The stomach muscles, considered an integral part of the core of the body, are important for movement of the trunk or torso, maintaining posture and supporting the back. Exercise for stomach muscles can help decrease incidences of back pain and improve posture and stability of the body while increasing effective, efficient body motion.
  1. Stomach Muscles - The Basics

    • The stomach, also known as the abdomen, is made up of four primary muscles, known as the abdominals, that run vertically, horizontally and diagonally. The rectus abdominis muscle runs vertically from the lower ribs to the pubis bone. It is responsible for trunk flexion or bending. The transverse abdominis runs under the rectus abdominis in a horizontal direction and is responsible for balance, stability and posture. The two muscles which run in a diagonal direction from the ribs to the hips, collectively called the obliques, are made up of an internal abdominal oblique and external abdominal oblique muscle. These muscles allow the trunk to rotate and flex laterally.

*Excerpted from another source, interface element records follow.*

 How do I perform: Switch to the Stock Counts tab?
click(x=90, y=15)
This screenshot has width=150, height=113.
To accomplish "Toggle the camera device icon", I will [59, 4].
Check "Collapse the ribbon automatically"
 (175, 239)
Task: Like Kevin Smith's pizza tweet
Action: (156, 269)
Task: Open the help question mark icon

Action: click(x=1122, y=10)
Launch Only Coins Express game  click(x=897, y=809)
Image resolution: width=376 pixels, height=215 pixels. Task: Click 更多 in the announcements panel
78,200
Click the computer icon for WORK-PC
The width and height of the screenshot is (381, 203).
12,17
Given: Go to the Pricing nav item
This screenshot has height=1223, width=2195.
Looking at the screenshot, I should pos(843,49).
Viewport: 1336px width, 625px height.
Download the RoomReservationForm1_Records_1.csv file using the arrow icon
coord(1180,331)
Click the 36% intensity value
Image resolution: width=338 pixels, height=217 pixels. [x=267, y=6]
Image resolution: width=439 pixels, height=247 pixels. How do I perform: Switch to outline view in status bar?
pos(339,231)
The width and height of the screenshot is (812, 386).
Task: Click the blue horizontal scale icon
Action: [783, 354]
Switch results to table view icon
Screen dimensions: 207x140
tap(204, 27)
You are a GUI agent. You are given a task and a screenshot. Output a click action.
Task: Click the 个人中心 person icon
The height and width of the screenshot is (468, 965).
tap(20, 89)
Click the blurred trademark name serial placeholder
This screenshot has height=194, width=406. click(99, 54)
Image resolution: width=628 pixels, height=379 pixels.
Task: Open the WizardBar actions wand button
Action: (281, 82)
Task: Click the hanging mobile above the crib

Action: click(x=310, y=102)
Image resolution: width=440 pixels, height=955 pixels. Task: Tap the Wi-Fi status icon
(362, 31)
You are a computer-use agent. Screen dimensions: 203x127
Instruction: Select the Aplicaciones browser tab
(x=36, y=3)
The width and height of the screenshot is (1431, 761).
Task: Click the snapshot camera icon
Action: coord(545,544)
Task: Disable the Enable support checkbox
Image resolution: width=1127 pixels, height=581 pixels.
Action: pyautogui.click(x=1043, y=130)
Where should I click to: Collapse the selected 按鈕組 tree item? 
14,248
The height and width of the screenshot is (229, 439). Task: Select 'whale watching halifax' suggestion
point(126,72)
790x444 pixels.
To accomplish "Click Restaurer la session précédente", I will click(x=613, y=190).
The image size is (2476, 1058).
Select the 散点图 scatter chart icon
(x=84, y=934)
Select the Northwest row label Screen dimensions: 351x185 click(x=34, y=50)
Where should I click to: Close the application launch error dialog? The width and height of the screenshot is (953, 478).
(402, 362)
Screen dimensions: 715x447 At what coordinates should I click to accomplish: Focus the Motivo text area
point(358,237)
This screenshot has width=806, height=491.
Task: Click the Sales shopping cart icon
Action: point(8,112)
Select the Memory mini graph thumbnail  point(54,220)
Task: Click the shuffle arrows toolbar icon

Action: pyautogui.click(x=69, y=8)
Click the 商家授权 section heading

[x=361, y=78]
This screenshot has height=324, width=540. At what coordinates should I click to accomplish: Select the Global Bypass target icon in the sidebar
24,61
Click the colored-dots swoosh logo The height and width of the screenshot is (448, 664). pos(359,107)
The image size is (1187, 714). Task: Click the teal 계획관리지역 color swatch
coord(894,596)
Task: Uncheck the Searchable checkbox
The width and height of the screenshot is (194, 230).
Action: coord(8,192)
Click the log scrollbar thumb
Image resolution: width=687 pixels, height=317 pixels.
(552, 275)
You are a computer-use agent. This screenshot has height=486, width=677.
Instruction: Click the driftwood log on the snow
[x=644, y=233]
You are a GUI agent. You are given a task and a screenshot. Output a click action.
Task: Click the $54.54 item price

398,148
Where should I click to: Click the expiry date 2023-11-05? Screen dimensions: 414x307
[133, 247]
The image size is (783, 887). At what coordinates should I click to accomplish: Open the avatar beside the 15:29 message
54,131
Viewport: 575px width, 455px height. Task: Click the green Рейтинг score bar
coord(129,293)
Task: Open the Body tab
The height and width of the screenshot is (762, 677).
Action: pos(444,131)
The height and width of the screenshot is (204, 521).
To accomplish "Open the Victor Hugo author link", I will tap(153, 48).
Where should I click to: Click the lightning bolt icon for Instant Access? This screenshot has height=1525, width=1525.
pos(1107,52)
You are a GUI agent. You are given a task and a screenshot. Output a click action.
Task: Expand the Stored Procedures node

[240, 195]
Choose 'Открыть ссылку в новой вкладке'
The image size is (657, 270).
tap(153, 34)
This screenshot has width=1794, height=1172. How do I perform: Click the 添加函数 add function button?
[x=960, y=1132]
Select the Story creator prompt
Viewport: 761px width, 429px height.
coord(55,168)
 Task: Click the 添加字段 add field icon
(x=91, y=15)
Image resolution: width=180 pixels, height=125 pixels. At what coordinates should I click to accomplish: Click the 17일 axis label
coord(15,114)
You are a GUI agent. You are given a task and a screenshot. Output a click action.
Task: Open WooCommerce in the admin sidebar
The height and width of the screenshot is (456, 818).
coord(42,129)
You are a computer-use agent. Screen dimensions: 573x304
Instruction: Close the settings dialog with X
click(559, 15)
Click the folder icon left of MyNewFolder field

    Basic Exercise for Stomach Muscles

    • A basic, efficient program of exercise for stomach muscles includes the four primary muscles of the abdominal area. Abdominal crunches tone the upper portion of the rectus abdominis. Lie on your back with your knees bent and your feet flat on the floor. Tighten your abdominal area with a pelvic tilt. To perform a pelvic tilt, roll your hips up and flatten your lower back to the floor. While your pelvis is tilted and the stomach muscles are tight, lift your head and shoulders off the floor. Maintain the chin a fist's length from the chest and keep your shoulders back. Curl your trunk towards your knees.

      To tone the lower abdominals, begin the pelvic tilt. Placing your hands on your lower abdomen allows you to check for tightening of the muscles. For increased resistance, the pelvic tilt can be performed by lifting one leg up in the air while the other knee remains bent in the starting position. For an advanced exercise, lift both legs and roll your pelvis to flatten the lower back into the floor while lifting your buttocks.

      The oblique muscles are an important and frequently forgotten part of exercise for stomach muscles. To strengthen the obliques, perform an abdominal crunch with a diagonal rotation of the trunk towards one knee then the other. Crunches can be advanced by performing a full sit up, but is not recommended for the beginner or anyone with lower back pain. Attention to the abdominal muscles is an important part of a proper sit up as it is easy to use the shoulder muscles instead of the abdominals to perform the movement.